Les décrocheurs et les digital naives, une expression de la sociologue américaine Eszter Hargittai pour désigner les jeunes adultes mal à l’aise avec les outils numériques, constituent la population visée par Simplon.co, un réseau d’écoles créé à Montreuil en 2013 par Frédéric Bardeau et Erwan Kezzar (lire notre reportage page V). Labellisées «grandes écoles du numérique», comme l’école 42 de Xavier Niel, elles proposent des formations gratuites et sans condition de diplôme pour devenir développeurs web mobile ou technicien big data, des postes très recherchés. Ses cibles : les jeunes issus des quartiers urbains défavorisés, des zones rurales et de l’outre-mer. Depuis Marie-Galante (Guadeloupe) où il est en train d’ouvrir un de ces établissements, Frédéric Bardeau explique la mission de Simplon : «Nous voulons que le numérique ne soit plus un handicap pour ces jeunes, mais au contraire une compétence qui débouche sur un métier.» En trois ans, le réseau a formé 300 personnes et vise les 500 par an, avec un taux d’insertion de 80 % dans les trois mois. Pas mal pour des débutants qui n’avaient ni adresse mail ni CV Word, et ne connaissaient rien à la programmation informatique… Même si le fondateur de Simplon reste lucide et reconnaît pratiquer un écrémage préalable des candidats : «On prend plutôt le haut du panier des décrocheurs. Pas de SDF, de délinquants ou de jeunes avec des problèmes de "savoir être" très forts : on ne pourrait pas les gérer.»
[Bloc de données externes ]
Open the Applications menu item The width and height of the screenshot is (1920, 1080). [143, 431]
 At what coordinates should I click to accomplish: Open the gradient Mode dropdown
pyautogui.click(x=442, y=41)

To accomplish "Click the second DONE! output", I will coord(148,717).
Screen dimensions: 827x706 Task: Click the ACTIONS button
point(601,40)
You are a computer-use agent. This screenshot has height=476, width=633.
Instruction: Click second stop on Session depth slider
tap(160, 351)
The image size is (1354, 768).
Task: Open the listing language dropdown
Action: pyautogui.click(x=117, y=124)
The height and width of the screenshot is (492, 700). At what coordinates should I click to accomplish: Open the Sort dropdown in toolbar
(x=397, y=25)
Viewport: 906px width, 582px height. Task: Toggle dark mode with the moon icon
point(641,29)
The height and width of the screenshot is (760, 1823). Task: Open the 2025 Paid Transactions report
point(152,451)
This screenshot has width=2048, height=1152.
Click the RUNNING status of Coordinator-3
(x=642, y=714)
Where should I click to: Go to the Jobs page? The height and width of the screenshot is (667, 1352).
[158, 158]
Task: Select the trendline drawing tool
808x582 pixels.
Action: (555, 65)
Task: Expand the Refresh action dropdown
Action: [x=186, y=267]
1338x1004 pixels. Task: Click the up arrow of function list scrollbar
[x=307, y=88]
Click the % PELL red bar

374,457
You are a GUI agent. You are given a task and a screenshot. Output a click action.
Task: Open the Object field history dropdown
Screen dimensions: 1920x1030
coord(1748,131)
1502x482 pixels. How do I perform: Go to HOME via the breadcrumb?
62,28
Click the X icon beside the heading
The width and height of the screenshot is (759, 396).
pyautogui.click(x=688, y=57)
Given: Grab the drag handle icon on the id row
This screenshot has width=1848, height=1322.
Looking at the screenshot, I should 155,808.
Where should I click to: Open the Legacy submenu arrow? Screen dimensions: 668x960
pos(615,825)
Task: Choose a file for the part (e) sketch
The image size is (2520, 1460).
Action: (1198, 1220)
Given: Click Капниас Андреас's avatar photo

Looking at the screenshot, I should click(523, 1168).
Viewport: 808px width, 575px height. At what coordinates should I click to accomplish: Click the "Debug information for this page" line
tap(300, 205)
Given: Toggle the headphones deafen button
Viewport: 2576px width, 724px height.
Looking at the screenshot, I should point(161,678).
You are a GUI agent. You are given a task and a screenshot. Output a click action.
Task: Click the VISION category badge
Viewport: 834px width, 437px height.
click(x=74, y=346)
Des ateliers personnalisés

Pour ce diplômé en sciences politiques et intelligence économique, le numérique est désormais «un prérequis pour s’insérer professionnellement. C’est aussi un ascenseur social puissant, y compris pour les illettrés du numérique». Simplon est partenaire de Pôle Emploi, qui a lui aussi entamé sa transformation numérique. Pour Misoo Yoon, directrice générale adjointe en charge de l’offre de services, le numérique «fluidifie le marché du travail, grâce à une mise à disposition rapide des offres et des CV». Le site pôle-emploi.fr agrège ainsi les offres de 76 partenaires ( des job boards, des quotidiens régionaux, des enseignes de grande distribution, etc.). «Le paysage d’Internet est complexe. Nous apportons un vrai service aux demandeurs d’emploi et aux entreprises», estime Misoo Yoon. Afin d’aider les 20 % de demandeurs d’emploi qui nécessitent une assistance numérique, Pôle Emploi a embauché 1 800 jeunes en service civique. L’établissement public propose également des ateliers personnalisés dans ses agences, sur rendez-vous.

Mais le fer de lance de cette offensive numérique, c’est le site emploi-store.fr créé par Anne-Leone Campanella, la directrice du programme digital. On y trouve un catalogue de services gratuits offerts par des partenaires dont plusieurs start-up, des tutoriaux sur la bonne utilisation des réseaux sociaux, des mooc, des quiz, etc. Le site enregistre 500 000 visites en moyenne par mois (3,5 millions depuis son ouverture). Pôle Emploi : un simple job board de plus ? «Absolument pas. La relation humaine à un moment donné du parcours professionnel ne sera pas remplacée par les outils numériques et le digital ne remplacera jamais le travail de nos 4 200 conseillers qui vont à la rencontre des entreprises», poursuit la directrice générale adjointe en charge de l’offre de services. Des intelligences artificielles pour trouver un emploi, ce n’est pas encore pour demain. Les digital naives peuvent souffler.